- THE TASK: For the material below, return exactly the lines starting at the line containing "1024x768 pixels." and ending at the line containing "You are a computer-use agent. 728x538 pixels.", both ends included, and no others.
Content starts
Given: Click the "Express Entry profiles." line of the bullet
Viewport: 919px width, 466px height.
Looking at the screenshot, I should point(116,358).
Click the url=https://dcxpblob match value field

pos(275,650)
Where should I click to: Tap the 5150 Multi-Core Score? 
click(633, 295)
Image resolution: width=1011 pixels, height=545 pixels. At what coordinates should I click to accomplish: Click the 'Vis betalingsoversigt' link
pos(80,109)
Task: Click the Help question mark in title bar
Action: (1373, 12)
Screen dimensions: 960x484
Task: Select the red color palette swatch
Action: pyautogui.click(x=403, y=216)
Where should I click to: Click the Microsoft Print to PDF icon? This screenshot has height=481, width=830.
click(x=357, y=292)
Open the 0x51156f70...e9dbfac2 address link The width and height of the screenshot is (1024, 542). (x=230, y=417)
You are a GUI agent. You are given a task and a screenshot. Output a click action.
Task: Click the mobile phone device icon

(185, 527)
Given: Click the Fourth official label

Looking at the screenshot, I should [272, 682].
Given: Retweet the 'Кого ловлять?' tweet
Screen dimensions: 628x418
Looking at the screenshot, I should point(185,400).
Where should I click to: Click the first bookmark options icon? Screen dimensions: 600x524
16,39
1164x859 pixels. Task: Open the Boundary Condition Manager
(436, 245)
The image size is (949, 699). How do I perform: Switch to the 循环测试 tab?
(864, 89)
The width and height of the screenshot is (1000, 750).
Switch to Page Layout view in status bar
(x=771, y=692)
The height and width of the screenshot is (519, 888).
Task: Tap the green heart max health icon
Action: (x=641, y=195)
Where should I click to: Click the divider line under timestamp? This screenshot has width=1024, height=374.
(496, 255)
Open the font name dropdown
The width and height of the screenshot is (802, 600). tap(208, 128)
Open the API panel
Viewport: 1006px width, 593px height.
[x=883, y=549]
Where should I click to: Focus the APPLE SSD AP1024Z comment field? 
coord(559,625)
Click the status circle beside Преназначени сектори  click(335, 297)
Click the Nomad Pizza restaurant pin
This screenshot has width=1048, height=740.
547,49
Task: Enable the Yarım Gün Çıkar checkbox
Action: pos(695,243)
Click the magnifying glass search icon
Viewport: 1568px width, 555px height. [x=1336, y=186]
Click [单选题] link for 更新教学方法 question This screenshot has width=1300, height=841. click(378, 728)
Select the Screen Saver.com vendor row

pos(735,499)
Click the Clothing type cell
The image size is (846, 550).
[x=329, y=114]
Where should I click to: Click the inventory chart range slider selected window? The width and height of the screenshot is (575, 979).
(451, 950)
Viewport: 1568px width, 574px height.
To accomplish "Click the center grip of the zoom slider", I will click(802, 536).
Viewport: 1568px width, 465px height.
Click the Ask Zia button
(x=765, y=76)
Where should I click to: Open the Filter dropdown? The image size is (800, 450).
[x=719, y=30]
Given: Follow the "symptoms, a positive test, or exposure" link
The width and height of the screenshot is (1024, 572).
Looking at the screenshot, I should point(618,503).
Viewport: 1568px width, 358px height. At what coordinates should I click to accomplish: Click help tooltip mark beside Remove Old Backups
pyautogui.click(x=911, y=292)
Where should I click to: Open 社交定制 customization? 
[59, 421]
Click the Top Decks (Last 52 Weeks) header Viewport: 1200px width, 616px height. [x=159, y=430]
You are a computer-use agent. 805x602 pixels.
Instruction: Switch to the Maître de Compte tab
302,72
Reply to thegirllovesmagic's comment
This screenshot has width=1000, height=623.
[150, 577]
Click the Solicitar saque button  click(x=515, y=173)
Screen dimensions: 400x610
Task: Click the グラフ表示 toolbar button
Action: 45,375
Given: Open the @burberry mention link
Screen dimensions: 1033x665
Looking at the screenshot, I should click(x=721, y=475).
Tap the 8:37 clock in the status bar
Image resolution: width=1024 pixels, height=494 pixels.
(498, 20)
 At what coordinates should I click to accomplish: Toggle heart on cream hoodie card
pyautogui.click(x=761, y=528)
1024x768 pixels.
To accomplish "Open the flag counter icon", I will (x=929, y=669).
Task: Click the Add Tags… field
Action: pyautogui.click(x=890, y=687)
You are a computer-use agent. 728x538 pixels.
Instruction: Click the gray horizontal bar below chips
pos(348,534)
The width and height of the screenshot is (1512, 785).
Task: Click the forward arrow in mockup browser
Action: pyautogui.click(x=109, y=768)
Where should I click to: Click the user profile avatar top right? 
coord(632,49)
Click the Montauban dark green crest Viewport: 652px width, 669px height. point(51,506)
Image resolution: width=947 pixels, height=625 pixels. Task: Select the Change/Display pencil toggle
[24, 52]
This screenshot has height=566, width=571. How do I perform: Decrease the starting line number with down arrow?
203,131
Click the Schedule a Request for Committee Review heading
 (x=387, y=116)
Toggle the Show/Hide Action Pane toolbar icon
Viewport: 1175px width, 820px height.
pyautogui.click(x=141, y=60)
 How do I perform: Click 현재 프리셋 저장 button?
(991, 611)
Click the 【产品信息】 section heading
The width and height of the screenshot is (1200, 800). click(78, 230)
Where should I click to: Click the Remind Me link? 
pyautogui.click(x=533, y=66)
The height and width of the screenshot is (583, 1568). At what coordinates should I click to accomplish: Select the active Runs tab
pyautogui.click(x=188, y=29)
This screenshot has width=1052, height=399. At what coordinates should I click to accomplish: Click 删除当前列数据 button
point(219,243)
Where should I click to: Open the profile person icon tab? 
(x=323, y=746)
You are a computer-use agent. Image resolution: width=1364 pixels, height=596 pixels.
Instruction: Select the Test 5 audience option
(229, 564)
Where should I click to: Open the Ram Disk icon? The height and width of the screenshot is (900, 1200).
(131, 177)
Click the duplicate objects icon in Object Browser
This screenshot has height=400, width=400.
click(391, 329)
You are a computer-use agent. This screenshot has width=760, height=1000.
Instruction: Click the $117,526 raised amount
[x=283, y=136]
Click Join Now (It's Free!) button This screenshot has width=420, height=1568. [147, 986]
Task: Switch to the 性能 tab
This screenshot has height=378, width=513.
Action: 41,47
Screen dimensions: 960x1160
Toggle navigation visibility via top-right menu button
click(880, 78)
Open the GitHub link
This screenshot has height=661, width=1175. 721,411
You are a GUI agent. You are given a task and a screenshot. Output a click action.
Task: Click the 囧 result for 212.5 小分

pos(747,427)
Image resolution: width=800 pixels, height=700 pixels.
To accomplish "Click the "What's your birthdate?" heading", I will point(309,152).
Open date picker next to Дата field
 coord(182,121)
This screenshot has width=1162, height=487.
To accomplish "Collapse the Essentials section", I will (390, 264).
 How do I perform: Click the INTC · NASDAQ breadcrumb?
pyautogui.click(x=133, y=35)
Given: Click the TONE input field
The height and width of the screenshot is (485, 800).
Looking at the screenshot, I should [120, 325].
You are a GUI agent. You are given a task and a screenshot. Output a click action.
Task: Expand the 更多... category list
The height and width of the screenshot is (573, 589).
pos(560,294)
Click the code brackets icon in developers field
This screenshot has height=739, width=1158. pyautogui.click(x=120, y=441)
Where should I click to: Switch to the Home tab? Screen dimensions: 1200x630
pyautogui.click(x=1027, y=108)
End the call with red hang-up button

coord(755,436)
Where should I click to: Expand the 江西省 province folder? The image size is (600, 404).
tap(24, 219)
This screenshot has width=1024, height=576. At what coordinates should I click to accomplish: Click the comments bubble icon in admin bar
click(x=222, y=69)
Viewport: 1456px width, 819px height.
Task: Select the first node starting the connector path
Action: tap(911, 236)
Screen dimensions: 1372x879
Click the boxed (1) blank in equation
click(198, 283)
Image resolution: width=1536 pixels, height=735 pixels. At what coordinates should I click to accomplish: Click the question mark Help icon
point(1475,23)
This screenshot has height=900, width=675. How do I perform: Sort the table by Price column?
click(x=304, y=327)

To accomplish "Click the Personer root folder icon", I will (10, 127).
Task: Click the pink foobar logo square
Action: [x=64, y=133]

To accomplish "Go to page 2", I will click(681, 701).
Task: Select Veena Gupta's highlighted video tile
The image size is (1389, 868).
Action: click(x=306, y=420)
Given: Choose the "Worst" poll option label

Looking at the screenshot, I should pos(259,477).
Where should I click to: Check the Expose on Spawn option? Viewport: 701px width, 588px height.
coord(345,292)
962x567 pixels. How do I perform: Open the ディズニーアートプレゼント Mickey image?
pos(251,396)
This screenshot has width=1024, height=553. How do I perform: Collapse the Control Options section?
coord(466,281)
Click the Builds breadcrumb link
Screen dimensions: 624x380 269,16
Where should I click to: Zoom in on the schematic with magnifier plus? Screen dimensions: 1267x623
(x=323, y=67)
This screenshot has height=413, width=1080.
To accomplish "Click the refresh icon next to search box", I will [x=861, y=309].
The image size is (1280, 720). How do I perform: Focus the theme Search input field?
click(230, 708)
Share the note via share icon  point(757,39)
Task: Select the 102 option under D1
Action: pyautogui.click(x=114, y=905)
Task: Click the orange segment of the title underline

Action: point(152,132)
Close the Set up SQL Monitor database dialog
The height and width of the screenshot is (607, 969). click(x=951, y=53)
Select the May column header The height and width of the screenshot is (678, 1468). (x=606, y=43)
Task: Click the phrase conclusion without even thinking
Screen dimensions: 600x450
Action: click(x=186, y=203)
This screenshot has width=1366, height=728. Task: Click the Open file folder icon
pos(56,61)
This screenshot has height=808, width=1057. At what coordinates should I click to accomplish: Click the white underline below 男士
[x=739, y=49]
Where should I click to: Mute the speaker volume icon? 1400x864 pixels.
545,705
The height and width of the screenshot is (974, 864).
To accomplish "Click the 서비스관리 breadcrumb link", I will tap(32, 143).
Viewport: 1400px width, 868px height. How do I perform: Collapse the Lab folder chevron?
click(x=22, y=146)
Content ends
- RESPONSE AREA:
1024x768 pixels.
To accomplish "Open the flag counter icon", I will (x=929, y=669).
Task: Click the Add Tags… field
Action: pyautogui.click(x=890, y=687)
You are a computer-use agent. 728x538 pixels.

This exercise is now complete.